Con información adecuada y sed de justicia, resulta ineludible batallar contra el sentido común dominante sostenido por los sectores del poder en su articulación económica-política-jurídica-mediática, que nos propone como “enemigo interno” a los pobres de este país o, en su versión 2018, a los inmigrantes pobres. La distorsión es tan grande que tenemos instalado un escenario en el que asistimos al enfrentamiento de los penúltimos contra los últimos. Extendida la ley de la selva, incluso quienes tienen menos visualizan una amenaza en quienes sufren el exilio. Este desplazamiento perverso del problema resulta beneficioso para los dueños de todo, quienes legitiman y consagran así la expulsión de la órbita de la humanidad a miles que ya no tienen derecho siquiera a tener derechos. El imperio del principio de “realismo capitalista” hace que discutamos sobre hechos y problemas compartimentados, pero el sistema, naturalizado, sale siempre inmune.
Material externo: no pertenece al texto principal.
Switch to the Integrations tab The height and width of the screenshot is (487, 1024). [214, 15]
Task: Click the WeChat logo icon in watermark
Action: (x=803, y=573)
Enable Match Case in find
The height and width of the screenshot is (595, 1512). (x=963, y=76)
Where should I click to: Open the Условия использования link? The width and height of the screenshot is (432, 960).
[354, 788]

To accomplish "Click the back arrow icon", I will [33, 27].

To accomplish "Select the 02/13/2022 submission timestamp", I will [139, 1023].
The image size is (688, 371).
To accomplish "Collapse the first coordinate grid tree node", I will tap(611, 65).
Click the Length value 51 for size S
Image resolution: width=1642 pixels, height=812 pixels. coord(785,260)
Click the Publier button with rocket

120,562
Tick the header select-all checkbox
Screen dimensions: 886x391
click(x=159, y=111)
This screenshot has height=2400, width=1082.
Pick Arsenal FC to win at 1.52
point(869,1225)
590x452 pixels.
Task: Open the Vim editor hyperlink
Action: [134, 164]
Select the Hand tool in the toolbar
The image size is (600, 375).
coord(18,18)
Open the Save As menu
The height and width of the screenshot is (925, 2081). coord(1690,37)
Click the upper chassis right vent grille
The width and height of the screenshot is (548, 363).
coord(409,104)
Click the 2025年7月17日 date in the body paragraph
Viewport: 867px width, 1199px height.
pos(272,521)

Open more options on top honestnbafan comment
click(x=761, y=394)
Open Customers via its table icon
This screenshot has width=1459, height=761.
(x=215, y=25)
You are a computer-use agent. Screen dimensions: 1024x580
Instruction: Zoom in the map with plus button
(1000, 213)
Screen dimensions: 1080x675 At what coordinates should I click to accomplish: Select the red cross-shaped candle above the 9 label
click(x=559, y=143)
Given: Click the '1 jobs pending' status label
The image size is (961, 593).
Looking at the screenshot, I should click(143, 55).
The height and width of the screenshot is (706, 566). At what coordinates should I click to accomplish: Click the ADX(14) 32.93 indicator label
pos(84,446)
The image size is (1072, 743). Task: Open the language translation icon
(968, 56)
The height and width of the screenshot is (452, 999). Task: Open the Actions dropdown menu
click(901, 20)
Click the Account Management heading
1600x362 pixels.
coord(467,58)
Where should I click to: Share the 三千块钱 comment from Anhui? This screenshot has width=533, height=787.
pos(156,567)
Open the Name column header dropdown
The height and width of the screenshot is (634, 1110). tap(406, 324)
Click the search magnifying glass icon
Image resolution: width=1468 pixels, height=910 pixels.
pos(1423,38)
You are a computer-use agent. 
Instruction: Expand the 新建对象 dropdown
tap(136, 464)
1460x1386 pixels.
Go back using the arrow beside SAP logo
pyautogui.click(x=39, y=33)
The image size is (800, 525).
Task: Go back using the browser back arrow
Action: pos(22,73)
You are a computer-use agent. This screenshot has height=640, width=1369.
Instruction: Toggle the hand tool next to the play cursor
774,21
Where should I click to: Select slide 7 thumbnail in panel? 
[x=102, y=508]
No se trata de un problema personal con los ricos, sino con la lógica de la acumulación que impide un mundo para todas y todos haciéndolo insostenible desde el punto de vista humano y ambiental. La esperanza alumbra en miles de uruguayas y uruguayos capaces de concebir a los “otros” como parte de un colectivo social que debe componerse a partir de lógicas de integración, reconocimiento y solidaridad, puesto que la emancipación de los sujetos oprimidos será la de todos y todas. Nos merecemos un Uruguay hospitalario con el “otro”, que convierta el límite en posibilidad de mutua transformación.

Nicolás Lasa es psicólogo, secretario de Interior y diputado suplente del Partido Socialista.


  1. Durante los últimos años se introdujeron cambios en la metodología de cálculo del IRAE, que implicaron un aumento de la recaudación por encima de la renta. 

  2. Foucault, Michel (2009). Vigilar y castigar. México: Siglo XXI. p. 37.